Do Not Attend These Schools

    Much of liberal arts and qualitative subjects-learning can be contentious when instructors take it upon themselves to present and support strong biases that are contrary to values and perspectives espoused by the institution, the values of the community majority, the values suggested by course titles and descriptions, or the manner consistent with customary teaching practices. Such also occurs more often when administration allows untoward and subversive values to seep into course catalogs, guest agendas, general campus atmospheres, sports settings, clubs, and entertainment because of ignorance, narrowly circumscribed wisdom, legal bullying, cultural Ne’re-do-wells, and fear of financially-empowered misanthropes. Such may make it difficult for many citizen-students to actively participate in classes, excel in particular courses, and even live comfortably on campus if you attend these schools.

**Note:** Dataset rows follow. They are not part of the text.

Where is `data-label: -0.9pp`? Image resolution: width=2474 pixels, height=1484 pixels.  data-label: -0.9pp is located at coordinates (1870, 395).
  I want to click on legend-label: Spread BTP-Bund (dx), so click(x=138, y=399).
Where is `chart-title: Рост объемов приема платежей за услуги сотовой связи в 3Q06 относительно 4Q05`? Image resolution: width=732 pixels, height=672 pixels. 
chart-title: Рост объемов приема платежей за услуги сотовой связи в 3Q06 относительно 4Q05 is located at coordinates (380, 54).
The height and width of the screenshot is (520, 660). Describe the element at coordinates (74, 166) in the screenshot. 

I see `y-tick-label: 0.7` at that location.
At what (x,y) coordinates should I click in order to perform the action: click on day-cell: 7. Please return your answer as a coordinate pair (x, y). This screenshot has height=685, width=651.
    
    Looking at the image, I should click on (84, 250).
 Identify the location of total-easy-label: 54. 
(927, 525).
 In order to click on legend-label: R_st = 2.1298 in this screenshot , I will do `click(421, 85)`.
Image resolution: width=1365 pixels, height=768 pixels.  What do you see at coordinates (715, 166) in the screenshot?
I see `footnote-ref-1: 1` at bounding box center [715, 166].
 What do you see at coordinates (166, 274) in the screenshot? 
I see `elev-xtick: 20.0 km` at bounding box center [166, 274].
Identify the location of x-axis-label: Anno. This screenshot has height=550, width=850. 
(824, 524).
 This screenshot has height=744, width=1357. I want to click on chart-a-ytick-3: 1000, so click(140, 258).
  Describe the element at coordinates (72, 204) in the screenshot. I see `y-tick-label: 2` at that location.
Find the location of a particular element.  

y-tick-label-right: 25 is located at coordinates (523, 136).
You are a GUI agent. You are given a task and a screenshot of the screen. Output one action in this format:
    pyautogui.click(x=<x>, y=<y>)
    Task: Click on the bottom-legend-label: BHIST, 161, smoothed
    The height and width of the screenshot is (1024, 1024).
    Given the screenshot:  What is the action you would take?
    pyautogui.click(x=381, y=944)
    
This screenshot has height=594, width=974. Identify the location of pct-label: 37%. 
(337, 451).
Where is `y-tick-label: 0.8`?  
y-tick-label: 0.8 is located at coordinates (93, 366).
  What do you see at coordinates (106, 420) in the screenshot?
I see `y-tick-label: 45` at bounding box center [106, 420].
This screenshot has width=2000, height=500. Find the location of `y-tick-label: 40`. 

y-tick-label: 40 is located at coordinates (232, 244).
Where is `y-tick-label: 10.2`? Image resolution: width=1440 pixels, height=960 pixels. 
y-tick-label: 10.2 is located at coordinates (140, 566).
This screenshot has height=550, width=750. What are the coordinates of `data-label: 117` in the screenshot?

    Some instructors and academic support staff may simply behave like intellectual or skill-associated hacks, thinking more highly of themselves than they ought. They may judge student work, expression, and skills demonstration harshly while providing ineffective, insufficient or no relevant instruction, templates and guidance to at least demonstrate to students the desired outcomes. But, “c’est la vie” in contemporary, “these are our classes” academic environments. Precisely, “Do you really want to attend these schools, what do you want your students to learn, and to what do you wish them exposed?”

    Another severe shortcoming of the contemporary, overtly egocentric approach to liberal arts-focused education is that many programs insufficiently understand the markets, communities, and world in which their students will ultimately live, work and lead. Many institutions essentially convey: “We do not care what our students need to effectively compete in markets. We do not care what the students need regarding knowledge, quantitative, technical and social (soft) skills to understand, compete in and lead the world into which they will graduate. Others’ values may be commercially and legally acknowledged, but are otherwise are irrelevant to us.” Do not attend these schools. Your education matters.